I arrived at the Taj Bengal where I was to stay as Shamlu had other house guests in my room. It was a great move as the manager recognized how sick I was -I had no voice at this point. He alerted the staff to my demise, and everywhere I went someone was standing there with a hot cup of spices, ginger and lemon to drink. They stayed to watch me drink the last drop. About every 20 minutes the door would buzz and more tea, hot “toddies” (non alcoholic) and salt to gargle with would arrive. Flowers came as well, with a note telling me to arrange for a eucalyptus steam, sauna, and aryuvedic massage. I arranged this for Sunday, and not feeling much better forced myself to make the appointments. I was glad I did. After a few hours of this pampering, my throat started to feel better, and I felt almost human again. Treating myself to a meal at one of the many restaurants at this hotel, I stuffed myself with salad, fruit and PIZZA! It rivaled any great pizza in New York. Even though I was under the weather I knew I could get very used to this. The shower was the best ever, and the pillow too – small things we take for granted were a delight . I savored every minute.
By Monday morning, the Maitre D knew me well and ordered all the hot drinks for breakfast and insisted I eat an omelette (he didn’t have to force me) and porridge. Water and juice were served at room temperature so as not to hurt my throat. That afternoon, a friend from Kolkata paid a visit to see how I was feeling and he too insisted on feeding me. I was stuffed but still a little sick. The hotel and my friend called the hotel doctor who paid a “room call” complete with blood work and prescriptions which were filled without delay by the staff. Rick ( my doctor husband) had sent me with a small arsenal of medicines and had started me over the phone with the correct antibiotic.
By Tuesday I felt well enough to return to Udayan.
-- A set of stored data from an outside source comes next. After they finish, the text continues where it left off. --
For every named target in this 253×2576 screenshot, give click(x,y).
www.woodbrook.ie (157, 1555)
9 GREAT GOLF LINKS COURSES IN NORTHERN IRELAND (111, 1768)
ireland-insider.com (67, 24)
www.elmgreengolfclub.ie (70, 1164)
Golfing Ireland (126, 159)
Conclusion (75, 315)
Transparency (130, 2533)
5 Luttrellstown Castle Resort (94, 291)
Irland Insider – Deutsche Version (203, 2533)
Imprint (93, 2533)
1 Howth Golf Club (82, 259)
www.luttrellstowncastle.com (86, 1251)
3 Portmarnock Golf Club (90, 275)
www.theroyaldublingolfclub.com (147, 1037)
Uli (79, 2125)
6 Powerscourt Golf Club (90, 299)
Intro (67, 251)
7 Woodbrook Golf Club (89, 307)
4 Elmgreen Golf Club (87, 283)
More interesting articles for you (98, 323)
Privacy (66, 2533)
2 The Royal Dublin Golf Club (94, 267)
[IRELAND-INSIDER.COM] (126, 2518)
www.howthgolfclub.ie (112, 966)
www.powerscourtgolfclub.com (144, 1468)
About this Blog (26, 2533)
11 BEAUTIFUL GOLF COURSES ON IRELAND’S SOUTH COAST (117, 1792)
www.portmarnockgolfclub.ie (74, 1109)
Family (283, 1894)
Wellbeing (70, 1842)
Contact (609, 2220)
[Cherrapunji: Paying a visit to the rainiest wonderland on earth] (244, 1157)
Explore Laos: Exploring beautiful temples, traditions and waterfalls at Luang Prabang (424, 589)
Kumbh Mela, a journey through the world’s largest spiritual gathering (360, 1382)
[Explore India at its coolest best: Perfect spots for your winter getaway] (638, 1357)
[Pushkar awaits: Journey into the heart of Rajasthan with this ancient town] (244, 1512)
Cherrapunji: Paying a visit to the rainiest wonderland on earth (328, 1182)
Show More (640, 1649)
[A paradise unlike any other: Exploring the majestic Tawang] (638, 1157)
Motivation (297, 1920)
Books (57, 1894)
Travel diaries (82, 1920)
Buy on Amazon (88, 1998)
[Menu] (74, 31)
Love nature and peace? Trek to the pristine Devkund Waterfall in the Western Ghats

I loaded up on chocolates for the girls in the dorm – it was the birthday of four of them and there was to be a celebration. I also loaded up on oranges, bread and olives, having had my share of rice, rice and rice at the school.
The ride back was early in the morning, so early that I was treated to a remarkable site – goat herders walking their flock in the middle of the main roads in Kolkata-unbelievable! Here, in this city of great buildings, shops, shacks and hustle and bustle, vying for a piece of the road crammed with all the vehicles and animals and every conceivable being and object was this man, oblivious to the noise and commotion, as his goats walked peacefully to their home, having grazed for the day. What a country of contrasts.